Formatta come tabella Markdown le righe del tratto che va da quella contenente "You are a GUI" fino a quella contenente "Looking at the", entrambe incluse, usando le colonne N. per il numero progressivo e Riga per il testo della riga. Tralascia le righe vuote.

Materiale mostrato:
*-*-*

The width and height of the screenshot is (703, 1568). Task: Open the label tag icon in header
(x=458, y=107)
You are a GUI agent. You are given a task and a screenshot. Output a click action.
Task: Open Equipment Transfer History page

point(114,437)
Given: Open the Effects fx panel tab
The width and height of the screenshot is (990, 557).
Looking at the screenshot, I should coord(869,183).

*-*-*

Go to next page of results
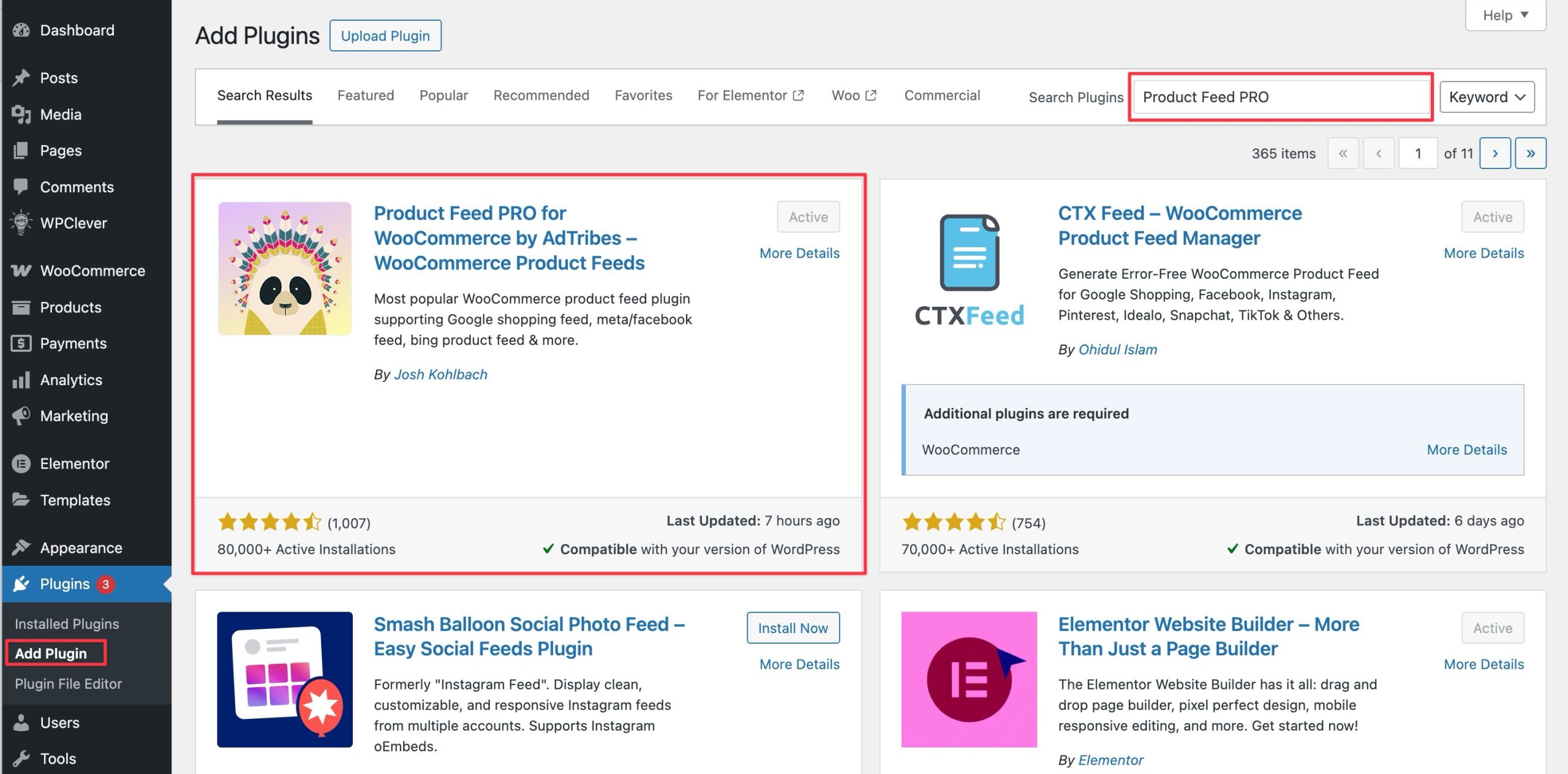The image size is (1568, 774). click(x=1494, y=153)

*-*-*

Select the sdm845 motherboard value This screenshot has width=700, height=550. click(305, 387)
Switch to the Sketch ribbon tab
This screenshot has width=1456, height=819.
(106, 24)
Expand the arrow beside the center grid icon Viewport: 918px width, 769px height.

*-*-*

Il risultato:
| N. | Riga |
|---|---|
| 1 | You are a GUI agent. You are given a task and a screenshot. Output a click action. |
| 2 | Task: Open Equipment Transfer History page |
| 3 | point(114,437) |
| 4 | Given: Open the Effects fx panel tab |
| 5 | The width and height of the screenshot is (990, 557). |
| 6 | Looking at the screenshot, I should coord(869,183). |